• Kino
  • Mapa
  • Ogłoszenia
  • Forum
  • Komunikacja
  • Raport

Gdynia musi inwestować w mieszkania komunalne

Łukasz Piesiewicz
15 kwietnia 2021 (artykuł sprzed 3 lat) 
- Zamiast sprzedawać działkę na Kamiennej Górze, lepiej zbudować na niej mieszkania komunalne - pisze Łukasz Piesiewicz. - Zamiast sprzedawać działkę na Kamiennej Górze, lepiej zbudować na niej mieszkania komunalne - pisze Łukasz Piesiewicz.

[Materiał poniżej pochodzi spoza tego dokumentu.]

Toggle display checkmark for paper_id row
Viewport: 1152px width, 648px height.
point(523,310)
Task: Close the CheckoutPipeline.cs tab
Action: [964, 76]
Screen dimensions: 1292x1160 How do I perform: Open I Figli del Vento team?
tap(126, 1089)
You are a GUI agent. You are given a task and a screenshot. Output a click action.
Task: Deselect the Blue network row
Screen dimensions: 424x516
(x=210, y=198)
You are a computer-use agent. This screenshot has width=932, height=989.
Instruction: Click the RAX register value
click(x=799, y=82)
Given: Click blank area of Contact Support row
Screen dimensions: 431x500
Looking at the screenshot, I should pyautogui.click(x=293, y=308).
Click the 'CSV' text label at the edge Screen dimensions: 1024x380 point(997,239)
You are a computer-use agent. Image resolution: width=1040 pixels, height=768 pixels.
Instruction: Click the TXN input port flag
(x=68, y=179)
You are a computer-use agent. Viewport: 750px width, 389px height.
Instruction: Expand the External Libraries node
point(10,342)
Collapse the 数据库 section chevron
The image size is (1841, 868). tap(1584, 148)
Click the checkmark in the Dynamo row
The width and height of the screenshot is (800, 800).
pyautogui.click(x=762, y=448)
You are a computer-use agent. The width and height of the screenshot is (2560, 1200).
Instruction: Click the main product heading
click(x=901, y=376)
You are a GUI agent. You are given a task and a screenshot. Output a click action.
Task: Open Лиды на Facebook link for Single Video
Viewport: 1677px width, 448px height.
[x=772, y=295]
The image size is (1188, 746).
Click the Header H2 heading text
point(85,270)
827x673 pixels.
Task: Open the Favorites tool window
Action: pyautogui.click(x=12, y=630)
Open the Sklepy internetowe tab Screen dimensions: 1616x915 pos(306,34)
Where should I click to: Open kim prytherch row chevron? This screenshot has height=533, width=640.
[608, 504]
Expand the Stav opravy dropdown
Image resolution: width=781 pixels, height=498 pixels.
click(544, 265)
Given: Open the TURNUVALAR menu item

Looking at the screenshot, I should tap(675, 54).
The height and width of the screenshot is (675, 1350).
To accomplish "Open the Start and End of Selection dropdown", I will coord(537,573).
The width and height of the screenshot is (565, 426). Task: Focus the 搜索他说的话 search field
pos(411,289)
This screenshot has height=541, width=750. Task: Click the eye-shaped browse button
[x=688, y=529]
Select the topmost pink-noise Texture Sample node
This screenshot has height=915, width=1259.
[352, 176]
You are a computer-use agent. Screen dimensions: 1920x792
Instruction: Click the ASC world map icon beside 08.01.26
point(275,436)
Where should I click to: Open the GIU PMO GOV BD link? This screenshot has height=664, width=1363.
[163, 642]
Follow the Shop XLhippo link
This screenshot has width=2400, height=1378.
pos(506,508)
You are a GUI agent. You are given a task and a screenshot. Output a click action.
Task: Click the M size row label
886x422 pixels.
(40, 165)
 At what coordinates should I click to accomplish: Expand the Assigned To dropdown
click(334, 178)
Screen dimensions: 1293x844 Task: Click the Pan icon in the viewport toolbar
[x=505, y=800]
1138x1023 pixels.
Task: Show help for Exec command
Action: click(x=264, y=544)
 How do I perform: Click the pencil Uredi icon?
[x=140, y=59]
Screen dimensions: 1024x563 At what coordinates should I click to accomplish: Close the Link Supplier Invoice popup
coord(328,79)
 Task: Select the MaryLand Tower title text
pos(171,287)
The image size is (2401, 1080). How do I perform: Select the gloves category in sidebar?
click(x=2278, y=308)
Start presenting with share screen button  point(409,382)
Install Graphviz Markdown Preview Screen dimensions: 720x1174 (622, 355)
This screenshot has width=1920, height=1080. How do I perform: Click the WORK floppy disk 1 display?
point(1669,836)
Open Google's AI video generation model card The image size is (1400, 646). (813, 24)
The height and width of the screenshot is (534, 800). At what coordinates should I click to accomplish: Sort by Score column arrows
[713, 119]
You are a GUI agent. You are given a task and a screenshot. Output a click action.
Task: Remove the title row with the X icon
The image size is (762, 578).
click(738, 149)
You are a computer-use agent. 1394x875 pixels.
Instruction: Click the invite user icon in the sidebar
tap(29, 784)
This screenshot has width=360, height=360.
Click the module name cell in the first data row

- Jeśli Gdynia nie chce tracić podatników na rzecz Kosakowa czy Bojana, zatrzymać wyludnianie się "starych" dzielnic i oszczędzać na budowie nowej infrastruktury na przysłowiowych polach kapusty, to musi zacząć prowadzić realną politykę mieszkaniową. Musi zacząć budować mieszkania z czynszem regulowanym, niższym od rynkowego, osiągalnym dla rodzin z dziećmi. To będzie się opłacało Gdyni i gdyńskim podatnikom. Nie będzie się opłacało jedynie deweloperom - pisze Łukasz Piesiewicz ze Stowarzyszenia Miasto Wspólne. W kolejnej odsłonie internetowej debaty poznamy zdanie władz Gdyni.



Dlatego nowym otwarciem takiej polityki mieszkaniowej powinna być rezygnacja ze sprzedaży najlepszych miejskich działek i inwestowanie na nich. Taką działką, takim sztandarem zmiany priorytetów Gdyni może być przygotowywana właśnie do sprzedaży działka na Kamiennej Górze - obecny parking.

Czytaj więcej: Parking na sprzedaż, będą mieszkania.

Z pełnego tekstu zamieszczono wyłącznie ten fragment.